The owner of a water sports company was conned out of almost $2 million by a woman who claimed she was collecting legitimate fees for his applications for permanent residency and Caymanian status, a court heard this week.

Judith Douglas is charged with obtaining money by deception from US national Nathaniel Robb in a six-year-scam.

The trial, which began earlier this year but was abandoned for legal reasons, re-opened Monday in front of a new jury.

Outlining the case against Douglas, prosecutor Toyin Salako said Douglas had been introduced to Robb by a neighbour as someone who could help him with efforts to get Caymanian status.

Initially, Douglas claimed it would cost just $8,000 to get permanent residency, status and a Caymanian passport, Salako said.

But, she said, the goalposts kept changing and Douglas kept coming back with requests for new fees, which she personally collected from him in cash. By January 2016, Robb had handed over $1.91 million in cash payments directly to Douglas.

Douglas had indicated that much of that money would be refunded at the end of the process, Salako said.
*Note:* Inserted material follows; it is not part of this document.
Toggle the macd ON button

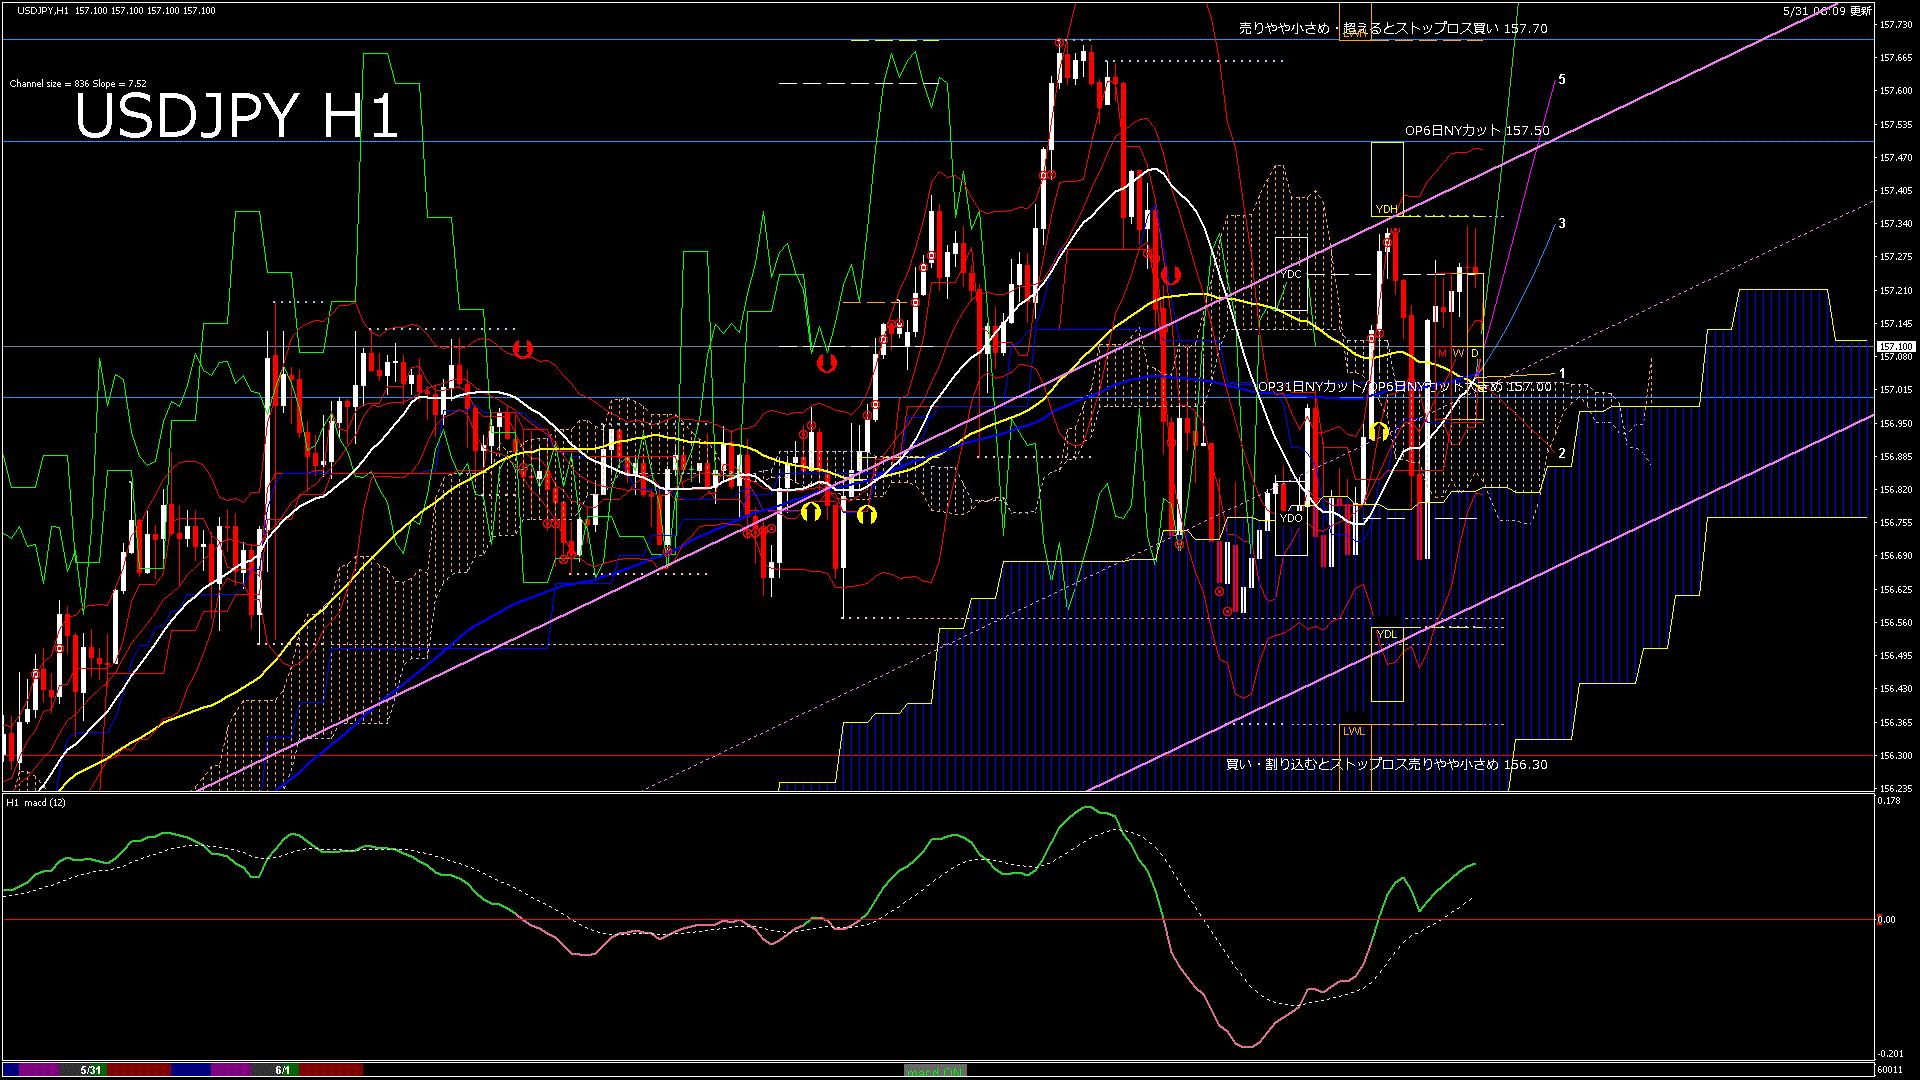coord(935,1071)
Douglas also asked for copies of his passport, photographs, land transfer documents and police documents, leading him to believe she was a legitimate operator, the prosecutor said.

Robb was granted permanent residency in April 2012, further bolstering his confidence in Douglas.
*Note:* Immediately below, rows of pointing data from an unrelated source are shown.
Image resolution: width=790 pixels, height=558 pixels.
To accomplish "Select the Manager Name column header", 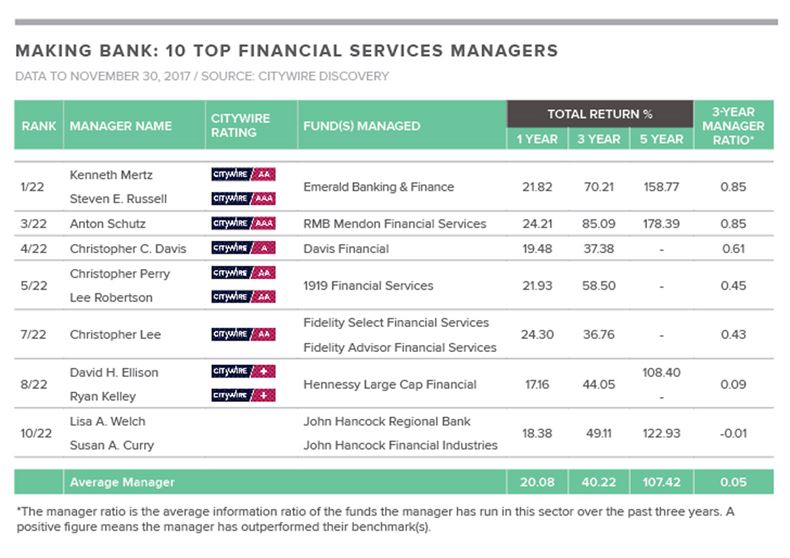I will coord(120,126).
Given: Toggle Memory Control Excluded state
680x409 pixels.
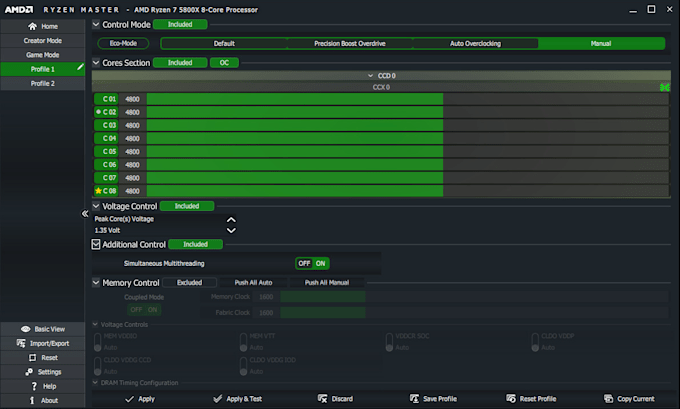Looking at the screenshot, I should [189, 283].
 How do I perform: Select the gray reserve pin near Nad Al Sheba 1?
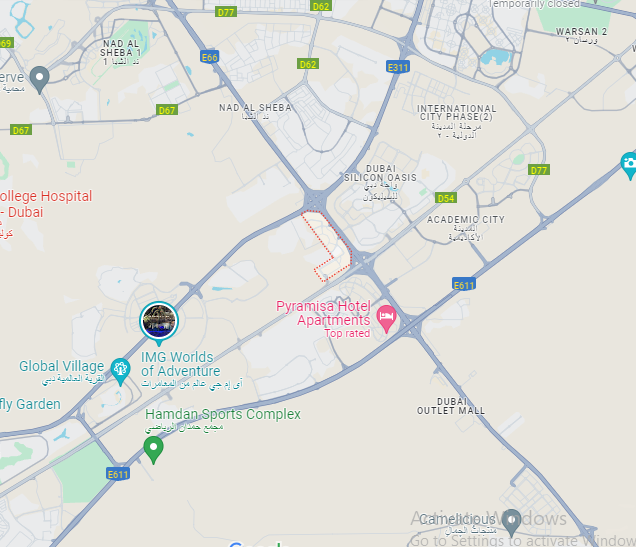coord(39,79)
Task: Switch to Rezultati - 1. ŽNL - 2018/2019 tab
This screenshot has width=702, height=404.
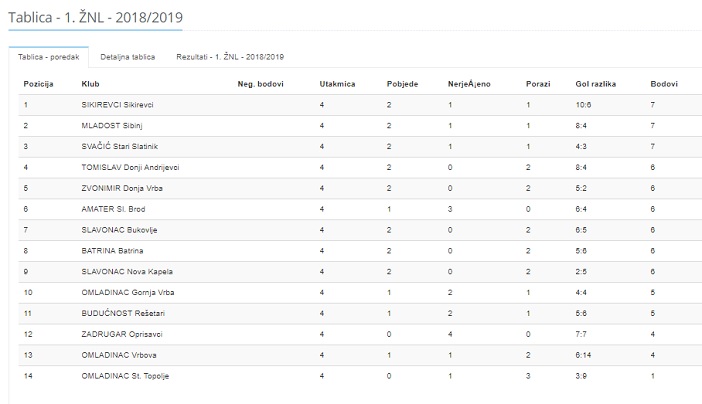Action: (x=230, y=57)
“At all times, Douglas represented that she was working for or acting on behalf of the Cayman Islands government,” Salako said.

She said Douglas had arranged to have the PR application submitted to government on Robb’s behalf.

Though the permanent residency fees were paido government directly and generated official receipts, the other cash payments to Douglas did not go towards any application, Salako said.

“Putting it bluntly, it was a scam,” she said.

Eventually, Robb became suspicious and reported Douglas to the police. She was arrested in November 2016 and made no comment in police interviews, the prosecutor said.

The Crown’s case centres on a series of text and WhatsApp messages between Douglas and Robb.

Robb, giving evidence on Monday and Tuesday, answered questions about thousands of messages, spanning several years.

Salako also quizzed him about cash withdrawals from his bank account, which she said correlated with payment requests from Douglas.

The messages contain references to fees requested  by the “big man” for “Cabinet” and “members of the board”. Robb said he did not know who these people were but understood them to be officials within government whom Douglas was communicating with in respect of his application.

Robb said he had believed the fees to be legitimate and had used his personal savings and money from his business, as well as borrowing from friends and family, to make the payments.

Asked why he did not stop making the payments as the fees mounted and promised refunds did not materialise, he said, “I was trying to get the process completed. I didn’t see any way to end this.”

He added that Douglas was the only person to whom he had given any money or documents and the grant of permanent residency status had given him confidence that she could deliver as promised.

“At this point, I was believing what she was telling me,” he said. “My PR had come through. I believed the story she was selling me.”

The trial continues in Grand Court this week.